- [Your goal] Check every line below for the string "card". Copy the ones that have it.

- [Source material]
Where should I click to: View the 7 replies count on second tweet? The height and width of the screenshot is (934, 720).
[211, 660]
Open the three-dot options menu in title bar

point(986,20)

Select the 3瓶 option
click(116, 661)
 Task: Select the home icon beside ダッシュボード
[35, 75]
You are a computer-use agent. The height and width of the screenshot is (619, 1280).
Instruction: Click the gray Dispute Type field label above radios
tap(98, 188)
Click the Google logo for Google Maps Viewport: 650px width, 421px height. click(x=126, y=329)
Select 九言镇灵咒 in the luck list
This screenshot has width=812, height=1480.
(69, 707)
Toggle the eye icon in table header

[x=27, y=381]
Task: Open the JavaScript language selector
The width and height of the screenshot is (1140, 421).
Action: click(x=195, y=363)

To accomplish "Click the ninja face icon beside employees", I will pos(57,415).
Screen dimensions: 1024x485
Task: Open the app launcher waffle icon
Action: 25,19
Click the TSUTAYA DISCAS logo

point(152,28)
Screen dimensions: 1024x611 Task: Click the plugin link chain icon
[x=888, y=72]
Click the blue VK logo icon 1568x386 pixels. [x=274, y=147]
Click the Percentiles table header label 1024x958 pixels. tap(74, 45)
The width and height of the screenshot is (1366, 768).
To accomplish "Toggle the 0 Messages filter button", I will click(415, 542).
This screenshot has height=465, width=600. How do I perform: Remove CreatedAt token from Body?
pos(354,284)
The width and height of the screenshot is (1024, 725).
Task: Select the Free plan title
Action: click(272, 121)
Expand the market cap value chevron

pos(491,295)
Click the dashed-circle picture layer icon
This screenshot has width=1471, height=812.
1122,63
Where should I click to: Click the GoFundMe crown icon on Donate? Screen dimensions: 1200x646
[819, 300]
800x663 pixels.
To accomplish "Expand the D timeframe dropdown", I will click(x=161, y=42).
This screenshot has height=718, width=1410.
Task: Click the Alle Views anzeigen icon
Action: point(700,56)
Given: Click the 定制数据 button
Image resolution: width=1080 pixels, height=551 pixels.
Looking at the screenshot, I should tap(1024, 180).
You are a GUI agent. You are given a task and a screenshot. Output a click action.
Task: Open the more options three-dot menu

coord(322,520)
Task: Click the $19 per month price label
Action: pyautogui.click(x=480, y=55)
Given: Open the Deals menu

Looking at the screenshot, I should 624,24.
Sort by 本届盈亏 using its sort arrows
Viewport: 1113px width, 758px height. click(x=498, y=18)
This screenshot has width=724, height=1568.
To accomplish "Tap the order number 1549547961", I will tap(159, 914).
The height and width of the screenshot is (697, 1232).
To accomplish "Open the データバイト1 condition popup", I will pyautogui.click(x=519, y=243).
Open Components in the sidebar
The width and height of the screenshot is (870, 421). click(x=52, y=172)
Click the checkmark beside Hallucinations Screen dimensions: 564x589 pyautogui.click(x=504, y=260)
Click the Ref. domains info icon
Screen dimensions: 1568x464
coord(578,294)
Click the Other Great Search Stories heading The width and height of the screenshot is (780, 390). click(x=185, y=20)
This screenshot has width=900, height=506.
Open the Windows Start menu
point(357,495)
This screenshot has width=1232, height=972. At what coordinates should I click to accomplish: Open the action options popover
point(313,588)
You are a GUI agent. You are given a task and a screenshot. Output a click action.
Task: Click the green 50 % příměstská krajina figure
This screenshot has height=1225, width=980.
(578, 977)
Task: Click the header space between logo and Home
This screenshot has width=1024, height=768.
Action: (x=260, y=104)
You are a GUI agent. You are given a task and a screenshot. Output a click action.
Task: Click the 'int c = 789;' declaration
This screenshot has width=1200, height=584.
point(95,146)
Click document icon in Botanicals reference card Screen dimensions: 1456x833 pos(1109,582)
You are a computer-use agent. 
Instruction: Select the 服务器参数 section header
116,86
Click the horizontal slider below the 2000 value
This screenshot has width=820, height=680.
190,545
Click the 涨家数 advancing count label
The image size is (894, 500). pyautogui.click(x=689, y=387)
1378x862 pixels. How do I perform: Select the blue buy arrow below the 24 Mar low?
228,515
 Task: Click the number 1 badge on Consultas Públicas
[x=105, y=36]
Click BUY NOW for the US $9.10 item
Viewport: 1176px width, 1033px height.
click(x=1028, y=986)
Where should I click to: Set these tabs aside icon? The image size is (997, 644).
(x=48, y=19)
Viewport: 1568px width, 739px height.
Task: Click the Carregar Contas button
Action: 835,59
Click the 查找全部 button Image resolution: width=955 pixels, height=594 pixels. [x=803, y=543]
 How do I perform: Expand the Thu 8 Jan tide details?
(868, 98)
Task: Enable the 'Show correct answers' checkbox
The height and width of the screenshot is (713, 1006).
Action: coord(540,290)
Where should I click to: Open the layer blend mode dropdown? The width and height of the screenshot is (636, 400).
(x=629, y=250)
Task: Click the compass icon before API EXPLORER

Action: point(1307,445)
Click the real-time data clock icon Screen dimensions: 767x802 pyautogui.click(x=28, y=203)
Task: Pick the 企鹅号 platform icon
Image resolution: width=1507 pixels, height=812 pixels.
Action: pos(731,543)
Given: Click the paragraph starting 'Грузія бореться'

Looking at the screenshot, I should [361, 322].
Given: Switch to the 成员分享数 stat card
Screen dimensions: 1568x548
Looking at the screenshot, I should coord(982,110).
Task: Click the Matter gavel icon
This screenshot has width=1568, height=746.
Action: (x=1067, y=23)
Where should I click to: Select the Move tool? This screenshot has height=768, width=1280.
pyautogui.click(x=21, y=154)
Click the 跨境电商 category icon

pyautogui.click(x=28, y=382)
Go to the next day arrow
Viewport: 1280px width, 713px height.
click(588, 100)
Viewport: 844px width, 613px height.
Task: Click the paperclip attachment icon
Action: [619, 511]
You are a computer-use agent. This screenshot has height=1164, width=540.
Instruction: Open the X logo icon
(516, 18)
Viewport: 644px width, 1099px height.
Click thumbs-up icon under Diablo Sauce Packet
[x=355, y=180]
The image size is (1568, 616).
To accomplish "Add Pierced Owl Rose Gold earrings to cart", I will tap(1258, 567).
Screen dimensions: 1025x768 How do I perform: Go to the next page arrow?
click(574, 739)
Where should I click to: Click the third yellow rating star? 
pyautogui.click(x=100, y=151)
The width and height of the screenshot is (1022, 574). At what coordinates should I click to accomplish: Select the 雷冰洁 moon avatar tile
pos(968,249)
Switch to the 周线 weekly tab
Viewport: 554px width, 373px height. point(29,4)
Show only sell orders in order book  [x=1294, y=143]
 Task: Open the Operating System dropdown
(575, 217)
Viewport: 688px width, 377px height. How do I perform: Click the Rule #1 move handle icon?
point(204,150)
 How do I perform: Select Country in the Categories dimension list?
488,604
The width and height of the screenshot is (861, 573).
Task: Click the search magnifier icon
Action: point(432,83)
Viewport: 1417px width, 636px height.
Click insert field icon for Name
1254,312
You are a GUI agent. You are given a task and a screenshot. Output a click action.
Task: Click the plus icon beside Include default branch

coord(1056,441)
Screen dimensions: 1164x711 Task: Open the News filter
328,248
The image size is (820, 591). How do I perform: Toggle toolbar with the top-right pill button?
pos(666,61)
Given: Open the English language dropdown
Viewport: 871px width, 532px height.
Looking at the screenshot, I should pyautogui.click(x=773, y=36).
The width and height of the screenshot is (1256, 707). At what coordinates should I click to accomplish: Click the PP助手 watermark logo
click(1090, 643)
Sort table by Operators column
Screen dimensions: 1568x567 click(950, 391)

- [Result of the exercise]
Click document icon in Botanicals reference card Screen dimensions: 1456x833 pos(1109,582)
Given: Switch to the 成员分享数 stat card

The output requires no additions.